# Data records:
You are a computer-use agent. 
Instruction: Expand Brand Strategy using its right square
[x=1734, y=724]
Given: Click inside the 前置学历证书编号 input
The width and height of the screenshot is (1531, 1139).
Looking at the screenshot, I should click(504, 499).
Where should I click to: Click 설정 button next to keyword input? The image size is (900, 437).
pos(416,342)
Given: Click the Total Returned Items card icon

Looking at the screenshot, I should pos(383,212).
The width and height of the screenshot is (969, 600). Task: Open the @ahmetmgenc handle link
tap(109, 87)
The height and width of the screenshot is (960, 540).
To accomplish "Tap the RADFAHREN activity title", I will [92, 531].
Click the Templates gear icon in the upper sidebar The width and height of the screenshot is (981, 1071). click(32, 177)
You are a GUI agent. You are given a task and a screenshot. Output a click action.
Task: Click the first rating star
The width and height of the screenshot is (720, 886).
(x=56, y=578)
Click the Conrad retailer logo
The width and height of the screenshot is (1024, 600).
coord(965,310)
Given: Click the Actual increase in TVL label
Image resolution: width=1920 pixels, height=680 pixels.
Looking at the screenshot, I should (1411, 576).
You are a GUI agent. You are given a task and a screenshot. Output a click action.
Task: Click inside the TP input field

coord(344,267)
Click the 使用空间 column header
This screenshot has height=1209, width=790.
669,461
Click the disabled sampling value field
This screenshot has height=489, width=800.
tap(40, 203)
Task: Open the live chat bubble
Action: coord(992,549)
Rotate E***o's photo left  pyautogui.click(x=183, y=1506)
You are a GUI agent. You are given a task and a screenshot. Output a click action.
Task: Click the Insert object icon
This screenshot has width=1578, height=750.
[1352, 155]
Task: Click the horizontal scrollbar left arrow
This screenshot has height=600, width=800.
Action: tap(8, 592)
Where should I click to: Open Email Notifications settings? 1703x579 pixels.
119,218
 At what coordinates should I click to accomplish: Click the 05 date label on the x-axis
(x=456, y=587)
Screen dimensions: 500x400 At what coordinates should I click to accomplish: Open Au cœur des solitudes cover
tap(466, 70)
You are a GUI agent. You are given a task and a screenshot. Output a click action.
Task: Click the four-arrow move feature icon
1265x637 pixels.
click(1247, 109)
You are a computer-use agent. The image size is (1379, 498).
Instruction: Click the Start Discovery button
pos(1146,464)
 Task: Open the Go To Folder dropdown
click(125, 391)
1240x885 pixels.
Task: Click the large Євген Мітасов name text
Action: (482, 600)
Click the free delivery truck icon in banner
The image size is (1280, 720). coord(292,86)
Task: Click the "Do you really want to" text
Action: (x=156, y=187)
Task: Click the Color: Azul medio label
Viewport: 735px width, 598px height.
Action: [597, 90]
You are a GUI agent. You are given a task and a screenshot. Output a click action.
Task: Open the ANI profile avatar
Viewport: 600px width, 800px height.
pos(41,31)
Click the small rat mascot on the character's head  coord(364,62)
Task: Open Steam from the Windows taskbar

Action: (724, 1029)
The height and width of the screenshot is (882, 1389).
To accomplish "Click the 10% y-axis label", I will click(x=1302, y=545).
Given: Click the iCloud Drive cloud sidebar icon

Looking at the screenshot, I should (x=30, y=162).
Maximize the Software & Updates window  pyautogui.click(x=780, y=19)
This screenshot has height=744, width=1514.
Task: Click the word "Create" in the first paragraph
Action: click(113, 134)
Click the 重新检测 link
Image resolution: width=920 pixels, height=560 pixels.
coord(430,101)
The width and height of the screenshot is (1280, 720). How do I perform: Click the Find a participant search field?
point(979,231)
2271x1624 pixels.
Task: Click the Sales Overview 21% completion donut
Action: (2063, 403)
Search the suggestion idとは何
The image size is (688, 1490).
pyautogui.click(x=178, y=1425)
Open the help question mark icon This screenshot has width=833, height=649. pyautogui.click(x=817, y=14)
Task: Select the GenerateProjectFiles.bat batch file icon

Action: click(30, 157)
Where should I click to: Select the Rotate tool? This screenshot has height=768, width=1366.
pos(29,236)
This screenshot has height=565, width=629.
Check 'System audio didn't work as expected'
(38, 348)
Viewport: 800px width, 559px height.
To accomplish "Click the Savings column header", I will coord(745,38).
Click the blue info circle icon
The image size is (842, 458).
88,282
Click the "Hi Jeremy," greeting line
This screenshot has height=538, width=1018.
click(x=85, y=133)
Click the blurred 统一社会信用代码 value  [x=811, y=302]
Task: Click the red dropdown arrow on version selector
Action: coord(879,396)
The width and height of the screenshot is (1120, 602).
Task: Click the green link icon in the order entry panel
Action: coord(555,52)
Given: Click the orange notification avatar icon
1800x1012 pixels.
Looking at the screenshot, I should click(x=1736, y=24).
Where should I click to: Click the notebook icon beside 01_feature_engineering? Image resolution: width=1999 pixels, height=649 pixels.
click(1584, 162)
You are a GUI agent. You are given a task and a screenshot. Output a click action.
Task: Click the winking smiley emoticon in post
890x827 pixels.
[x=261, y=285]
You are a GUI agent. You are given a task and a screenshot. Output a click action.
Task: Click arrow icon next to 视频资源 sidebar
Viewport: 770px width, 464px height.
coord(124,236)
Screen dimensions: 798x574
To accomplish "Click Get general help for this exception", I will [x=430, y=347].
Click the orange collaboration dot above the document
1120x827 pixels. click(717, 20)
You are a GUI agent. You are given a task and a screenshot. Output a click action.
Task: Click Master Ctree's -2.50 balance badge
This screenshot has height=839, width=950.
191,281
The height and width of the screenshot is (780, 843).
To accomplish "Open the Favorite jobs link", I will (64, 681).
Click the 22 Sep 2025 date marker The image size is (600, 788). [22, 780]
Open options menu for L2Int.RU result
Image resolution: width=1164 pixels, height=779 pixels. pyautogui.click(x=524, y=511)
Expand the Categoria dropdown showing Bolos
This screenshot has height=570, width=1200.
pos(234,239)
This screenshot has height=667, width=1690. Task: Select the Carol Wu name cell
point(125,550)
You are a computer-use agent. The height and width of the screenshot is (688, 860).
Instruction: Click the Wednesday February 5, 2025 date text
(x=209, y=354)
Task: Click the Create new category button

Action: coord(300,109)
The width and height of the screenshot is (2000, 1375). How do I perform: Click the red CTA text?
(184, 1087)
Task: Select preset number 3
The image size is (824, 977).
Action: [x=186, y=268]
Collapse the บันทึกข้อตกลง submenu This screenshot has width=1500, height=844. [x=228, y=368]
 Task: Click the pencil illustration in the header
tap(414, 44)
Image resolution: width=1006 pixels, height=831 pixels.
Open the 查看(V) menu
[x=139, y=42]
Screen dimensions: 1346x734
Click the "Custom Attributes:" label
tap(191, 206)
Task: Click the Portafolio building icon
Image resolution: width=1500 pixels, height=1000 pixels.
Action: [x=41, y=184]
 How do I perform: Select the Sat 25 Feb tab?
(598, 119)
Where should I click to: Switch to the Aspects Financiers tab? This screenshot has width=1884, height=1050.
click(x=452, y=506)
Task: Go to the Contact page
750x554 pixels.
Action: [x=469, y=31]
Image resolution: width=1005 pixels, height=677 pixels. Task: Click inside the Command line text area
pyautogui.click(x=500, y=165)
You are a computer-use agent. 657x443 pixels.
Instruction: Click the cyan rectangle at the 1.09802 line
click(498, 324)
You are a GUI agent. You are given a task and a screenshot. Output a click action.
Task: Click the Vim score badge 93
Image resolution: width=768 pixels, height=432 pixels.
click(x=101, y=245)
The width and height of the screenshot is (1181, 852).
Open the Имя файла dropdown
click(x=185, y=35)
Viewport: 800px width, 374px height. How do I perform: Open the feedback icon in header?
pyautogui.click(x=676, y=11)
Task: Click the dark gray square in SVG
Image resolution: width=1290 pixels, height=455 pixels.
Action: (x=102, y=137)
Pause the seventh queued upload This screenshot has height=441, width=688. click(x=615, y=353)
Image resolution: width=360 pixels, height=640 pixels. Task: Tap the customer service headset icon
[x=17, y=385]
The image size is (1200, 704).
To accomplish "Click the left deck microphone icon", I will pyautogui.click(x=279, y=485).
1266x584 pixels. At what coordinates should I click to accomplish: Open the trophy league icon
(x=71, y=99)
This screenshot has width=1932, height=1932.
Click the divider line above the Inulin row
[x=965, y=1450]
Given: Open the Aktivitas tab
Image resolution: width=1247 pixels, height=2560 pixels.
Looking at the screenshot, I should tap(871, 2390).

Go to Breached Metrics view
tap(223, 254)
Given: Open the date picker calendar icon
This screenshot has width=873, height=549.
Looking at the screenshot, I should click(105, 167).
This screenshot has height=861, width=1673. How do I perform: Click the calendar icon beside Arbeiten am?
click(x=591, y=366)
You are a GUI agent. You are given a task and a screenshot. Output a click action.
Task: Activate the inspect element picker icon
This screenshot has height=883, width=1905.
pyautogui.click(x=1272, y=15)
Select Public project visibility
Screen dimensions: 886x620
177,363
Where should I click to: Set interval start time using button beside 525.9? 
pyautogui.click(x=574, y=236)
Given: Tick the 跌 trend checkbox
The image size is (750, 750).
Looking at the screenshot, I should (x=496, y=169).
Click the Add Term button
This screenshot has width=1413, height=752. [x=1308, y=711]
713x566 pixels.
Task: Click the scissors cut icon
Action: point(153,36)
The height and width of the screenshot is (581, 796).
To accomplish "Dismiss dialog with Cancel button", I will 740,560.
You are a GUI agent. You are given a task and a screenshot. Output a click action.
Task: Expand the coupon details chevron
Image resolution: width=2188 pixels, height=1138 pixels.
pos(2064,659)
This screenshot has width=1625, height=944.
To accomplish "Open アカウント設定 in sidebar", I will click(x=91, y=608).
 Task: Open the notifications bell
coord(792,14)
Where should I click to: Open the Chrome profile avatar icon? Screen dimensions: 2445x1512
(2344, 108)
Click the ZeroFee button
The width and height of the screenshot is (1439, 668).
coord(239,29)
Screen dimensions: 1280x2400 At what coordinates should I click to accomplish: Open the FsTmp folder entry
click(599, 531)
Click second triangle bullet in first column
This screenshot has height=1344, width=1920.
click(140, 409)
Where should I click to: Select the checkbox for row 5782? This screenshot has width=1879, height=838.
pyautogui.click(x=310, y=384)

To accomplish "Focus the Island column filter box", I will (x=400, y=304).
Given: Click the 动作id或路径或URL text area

# WHAT THE TASK REQUIRES:
Go through the records and work out how many lines contain the string "will". The answer should be that number alone.

# EXERCISE RESULT:
9